Id. Conversely, if a person first litigates in his own behalf, that person may be precluded from claiming any of the benefits of a judgment in a subsequent action that is brought or defended by a party representing him. .

With respect to this latter situation, the Restatement (Second) of Judgments aptly states: "A person who appears in his own behalf in litigation has had his day in court and is bound by the judgment. Just as he may not himself relitigate the claim thus decided, neither may he do so in a subsequent action prosecuted or defended through a representative." Restatement (Second) of Judgments, § 42(2) comment g (1980). In short, the doctrine of claim preclusion applies symmetrically to instances in which litigation by a representative precedes individual litigation and to those instances in which the opposite sequence occurs.

Id. (internal citations omitted).

The instant case is no different. Here, Paradise Halal and Mr. Elsayed*fn5 are acting as proxies for Orouba in a trademark dispute between it and United Food. Indeed, Defendants sought initially to advance counterclaims belonging to Orouba in connection with their answer. (Doc. No. 20). Having hitched their wagon to the Orouba star, Defendants are wedded to its fate. Defendants arguments against the validity and/or ownership of Basma trademark by United Food are precluded as a matter of law.

C. Intent/Deception

Defendants also claim that they were deceived by Orouba concerning its rights to the Basma trademark. (Def. Br. 12-13). Defendants contend that this deception immunizes them from liability for trademark infringement or unfair competition. Id. This argument is unavailing. First, intent is not a prerequisite to liability under the Lanham Act. Sabinsa Corp. v. Creative Compounds, LLC, 609 F.3d 175, 187 (3d Cir. 2010) ("Evidence of a defendant's intent is not a prerequisite for finding a Lanham Act violation").*fn6 Plaintiff is not obligated to prove that Defendants knew that their actions constituted infringement, nor are Defendants entitled to plead ignorance as a defense. Second, Plaintiff's registration of the Basma mark has been on file with the USPTO since March 18, 2008. Federal registration of a trademark gives rise to constructive notice as to its ownership and a rebuttable presumption of its validity.*fn7 Defendants could not reasonably rely upon the self-serving averments of a foreign corporation when charged with knowledge of Plaintiff's superior rights under United States law. Third, Defendants were served with a copy of Plaintiff's complaint on June 19, 2009. Defendants cannot reasonably claim ignorance as to the consequences of their actions once Plaintiff filed suit against them.

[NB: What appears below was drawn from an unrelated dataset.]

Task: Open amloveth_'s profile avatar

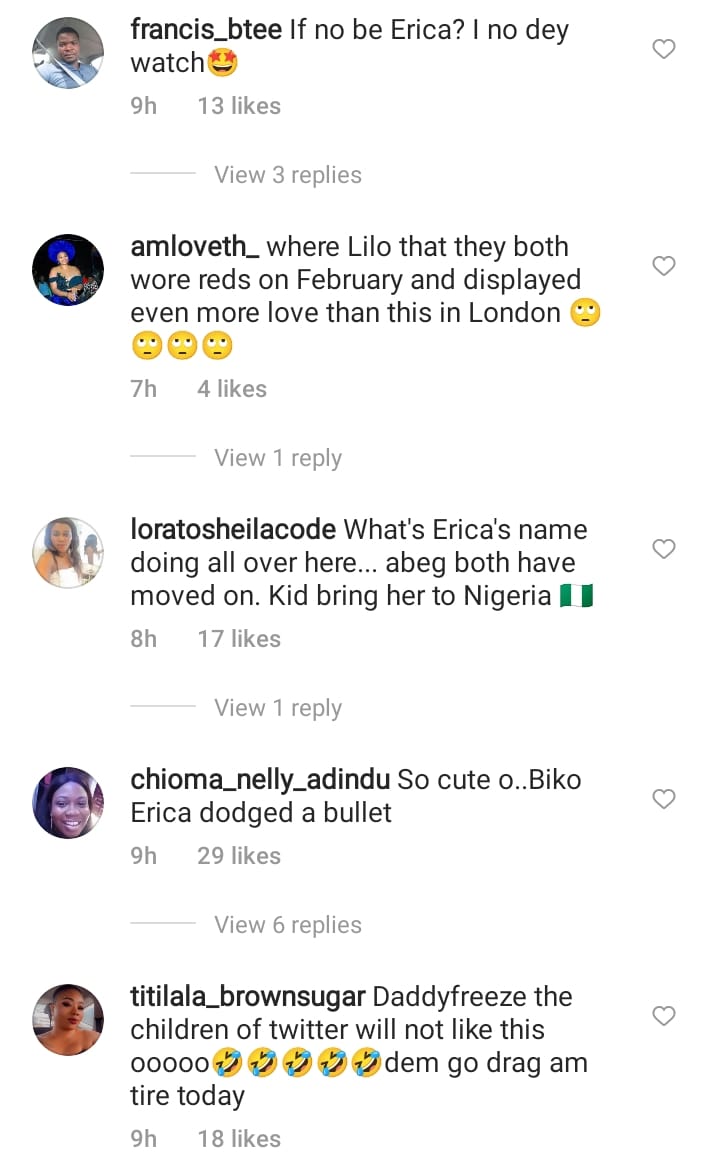Action: pyautogui.click(x=68, y=270)
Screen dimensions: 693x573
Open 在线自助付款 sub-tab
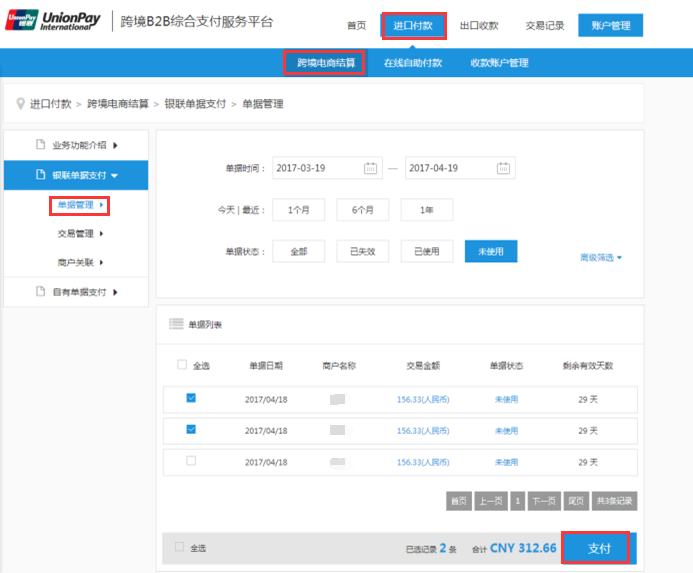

Plaintiff has presented unrefuted evidence of its ownership of the Basma trademark and Defendants' multiple acts of infringement using an identical mark. Defendants contest neither the use of the mark, nor the likelihood of consumer confusion. Defendants' only proffered defenses are either precluded by res judicata or defective as a matter of law. Consequently, Defendants are liable to Plaintiff for trademark infringement and unfair competition.


For the foregoing reasons, Plaintiff's motion is GRANTED. The Court will enter an Order implementing this Opinion and enjoining further infringement.